My black tank valve is broken. The rod seems to have become detached from the blade. Has anyone figured out a way to open it without wearing the contents? I plan to leave it open & glue in a new valve downstream.

Richard & Carol Brown

Richard,

No

Matt

Discussion about your plan.
The Thetford valve was never designed to be all that good with the blade open. Actually, it was never designed all that well. (Sorry Frank, that is an opinion shared by a number of the engineers that worked for you.) If left open, with liquid backed up into the valve, you are then counting on the body gasket and the stem seal to keep it tight. Any side load on the plumbing may cause the body seal to breach and if the rod comes out of its hole, you have a 1/4" leak. Fortunately, the system as originally installed supports the pipe at the valve very well.
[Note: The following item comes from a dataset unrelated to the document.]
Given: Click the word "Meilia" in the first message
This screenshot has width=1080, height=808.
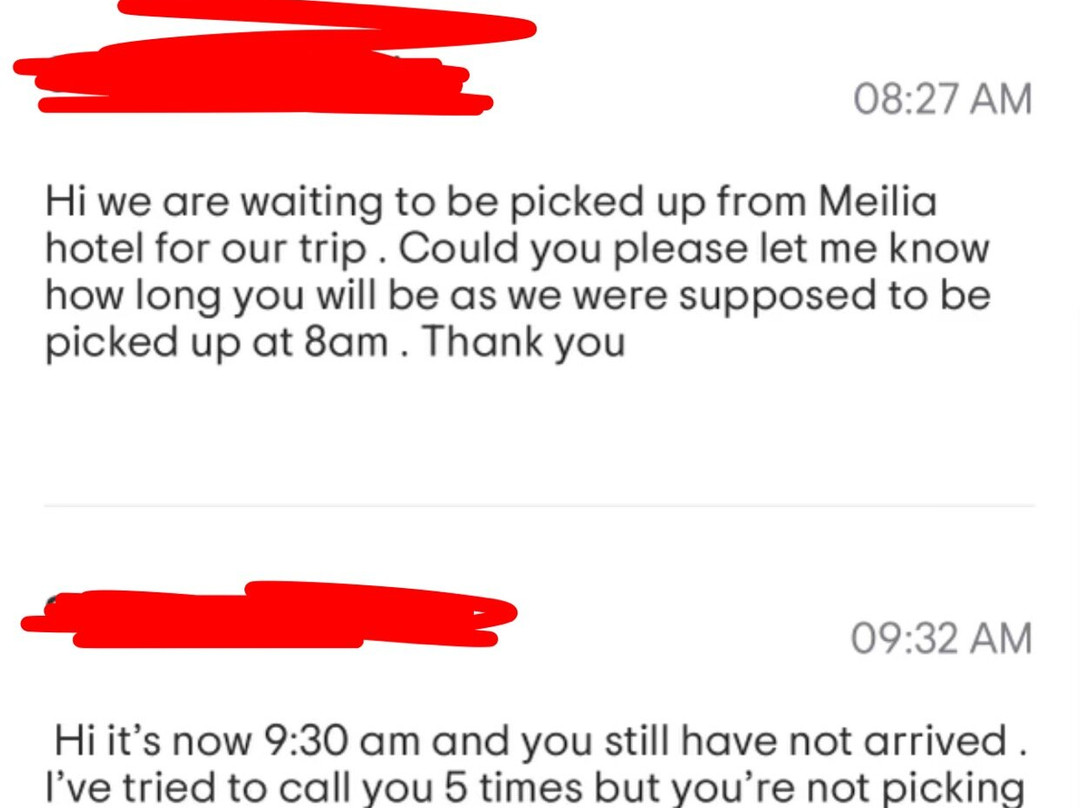Looking at the screenshot, I should [x=877, y=202].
Unfortunately, if your coach is old enough to have the metal and plastic valve, it is no longer available at all. If you replace it with the all plastic valve (08709), you will find you have to cut new clearance in the frame just aft.

To empty the existing tank, hunt up a marina that has a "Pump Out" station. I suspect that the local lakes may have these. You will have to buy some fittings to attach to their hose and enough 2" pipe to reach into the tank through the toilet valve. Then you can suck the tank to very near empty. A couple of flushes and it should be less than really nasty. With that done, you could probably loosen screws and get it open enough to push the blade. (This last bit is conjecture on my part.)

For the short term, there is available hardware to put a new valve to put a valve on the end of the dump pipe.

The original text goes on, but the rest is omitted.